Now don’t get me wrong – I think Michael O’Leary is great craic. I love hearing him on the news, laying into some hapless individual from the Dublin Airport Authority or the D.O.T.; I love the way he comes up with zany ideas just to get publicity, any type of publicity it seems. Remember “Spend a penny, pay a pound”? And everyone believed he would actually do it, but it was all just a publicity stunt. And all jokes aside, Ryanair is a strong company with a superb business model. They really have made travel in Europe cheaper for everyone, if perhaps a bit more irritating.

What continues to amaze me as an economist, however, is that every time Michael O’Leary is back in the news, some radio DJ will inevitably read numerous texts sent in to their show along the lines of “Michael O’Leary should be running the country, he’ll sort everything out.” This is a common phenomenon worldwide it seems – Mitt Romney’s experience as a venture capitalist alone qualifies him to run the US government, apparently. But countries are not corporations, not even remotely like them, and it’s a sign of how deep into Neoliberal thinking we all are that we think this way. When last did you hear some politician announcing that the country is “open for business” or calling us “Ireland Inc.” Probably not too long ago.

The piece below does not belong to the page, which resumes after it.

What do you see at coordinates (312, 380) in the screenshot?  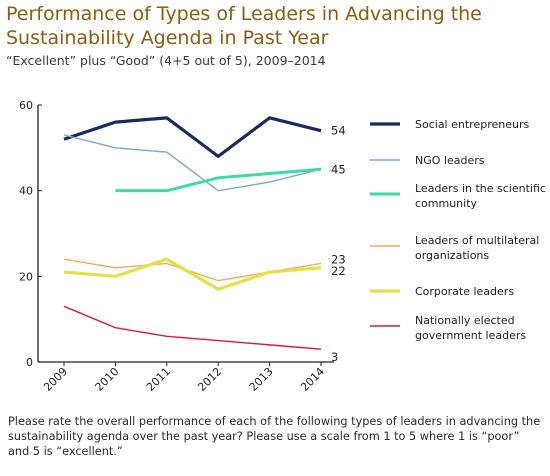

Michael O’Leary might, for all we know, make a very good Taoiseach (if he was even interested in the job, which he isn’t). But he might also be crap – we just don’t know until we hear what his policies would be. We know he hates unions and the €10 departure tax at Dublin Airport – that’s about it. There’s no earthly reason why a successful business person should be any better or worse at running the country than a successful person in any other field. Does anyone really think Michael Schumacher would automatically be a good transport minister because he’s a brilliant racing driver? Or should Padraig Harrington be minster of sport? Bono could take Arts and Culture; actually Bono could take anything, if Bob Geldof doesn’t get it first. But you see my point. An entrepreneur is just another profession, so you may as well elect a good entertainer, engineer, IT specialist, policeman, priest or cleaner.

I’ll have to end this with a Ryanair joke – this is apparently true…..I know a guy who knows a guy etc. Anyway, Ryanair flight about to depart for Gatwick is going through the usual safety brief that you humans who fly regularly are so familiar with – the recorded announcement with the stewards doing the actions – it gets to the bit with the oxygen masks. “Pull the mask down, placing it over your mouth and nose………” Someone shouts from the back: “and insert €2 for oxygen!”